Theorem 2. If $F \dashv G_1$ and $F \dashv G_2$, then $G_1 \cong G_2$; and if $F_1 \dashv G$ and $F_2 \dashv G$, then $F_1 \cong F_2$.
So assume that $R_3 \circ R_1 = R_4 \circ R_2$. Then $L_1 \circ L_3 \dashv R_3 \circ R_1$ by Theorem 1, and $L_2 \circ L_4 \dashv R_4 \circ R_2 = R_3 \circ R_1$ by Theorem 1, and so $L_1 \circ L_3 \cong L_2 \circ L_4$ by Theorem 2.
Hence the square of left adjoints commutes up to natural isomorphism.

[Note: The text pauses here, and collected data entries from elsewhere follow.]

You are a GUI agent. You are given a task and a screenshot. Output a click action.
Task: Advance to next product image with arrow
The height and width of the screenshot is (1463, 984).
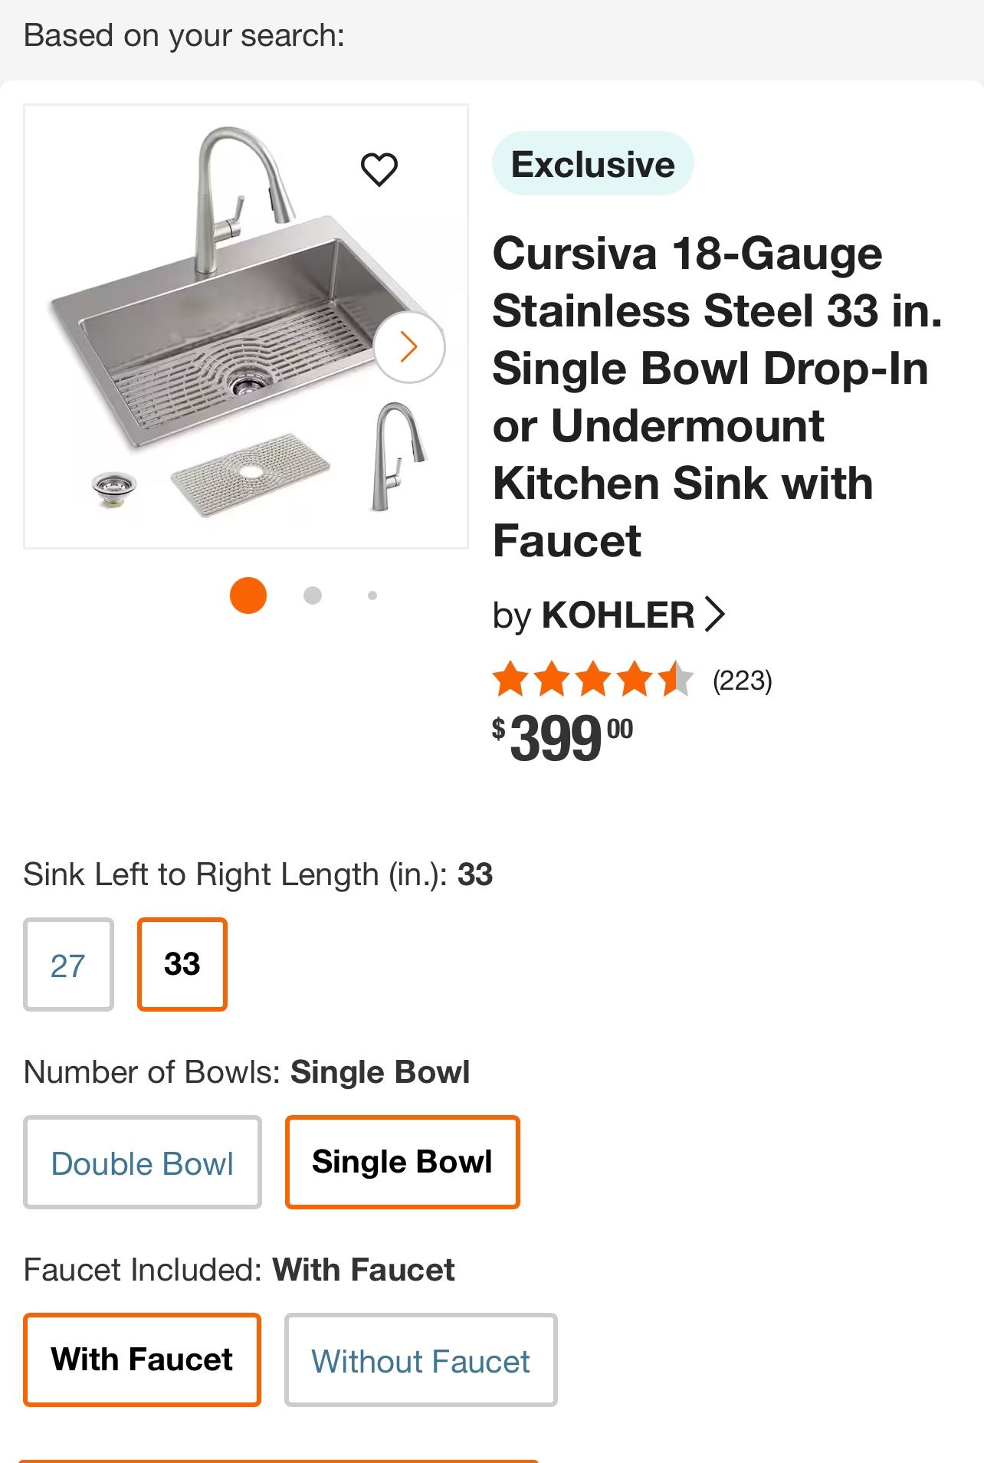tap(409, 347)
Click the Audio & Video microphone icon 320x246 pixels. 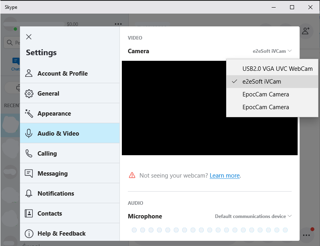29,134
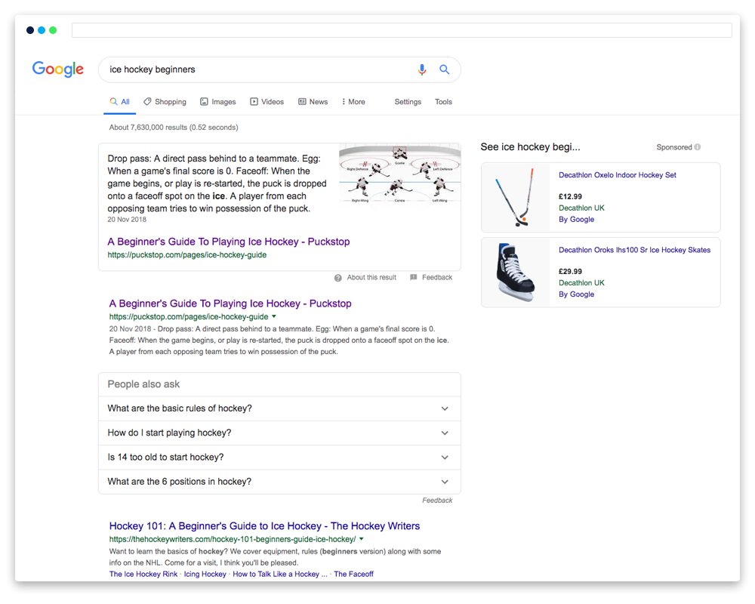The image size is (755, 604).
Task: Click the Google logo
Action: point(58,69)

Unfortunately you cannot expect to obtain a strong result than commutativity up to natural isomorphism, since adjoints themselves are only defined up to natural isomorphism.

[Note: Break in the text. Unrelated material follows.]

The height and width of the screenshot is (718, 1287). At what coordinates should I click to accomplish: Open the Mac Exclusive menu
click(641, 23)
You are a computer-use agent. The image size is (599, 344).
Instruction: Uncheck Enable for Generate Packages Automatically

Here's an example. The following square certainly commutes, where $\Delta : \mathbf{Set} \to \mathbf{Set} \times \mathbf{Set}$ is the diagonal functor, defined on objects by $A \mapsto (A,A)$. $$\require{amsCD} \begin{CD} \mathbf{Set} \times \mathbf{Set} @<{\Delta}<< \mathbf{Set} \\ @V{\Delta \times \mathrm{id}}VV @VV{\Delta}V \\ \mathbf{Set} \times \mathbf{Set} \times \mathbf{Set} @<<{\Delta \times \mathrm{id}}< \mathbf{Set} \times \mathbf{Set} \end{CD}$$
Let ${+} : \mathbf{Set} \times \mathbf{Set} \to \mathbf{Set}$ be the coproduct functor defined on objects by $${+}(A,B) \mapsto A+B = (A \times \{ 0 \}) \cup (B \times \{ 1 \})$$ and let $+' : \mathbf{Set} \times \mathbf{Set} \to \mathbf{Set}$ be the coproduct functor defined on objects by $${+'}(A,B) \mapsto B+A = (A \times \{ 1 \}) \cup (B \times \{ 0 \})$$ Then ${+} \dashv \Delta$ and ${+'} \dashv \Delta$, and ${+} \times \mathrm{id} \dashv \Delta \times \mathrm{id}$ and ${+'} \times \mathrm{id} \dashv \Delta \times \mathrm{id}$, and so we obtain the following diagram of left adjoints
$$\require{AMScd} \begin{CD} \mathbf{Set} \times \mathbf{Set} @>{+}>> \mathbf{Set} \\ @A{{+} \times \mathrm{id}}AA @AA{+'}A \\ \mathbf{Set} \times \mathbf{Set} \times \mathbf{Set} @>>{{+'} \times \mathrm{id}}> \mathbf{Set} \times \mathbf{Set} \end{CD}$$
This commutes up to natural isomorphism, since $(A+B)+C \cong (A+'B)+'C$ naturally in $A,B,C$, but it does not commute strictly.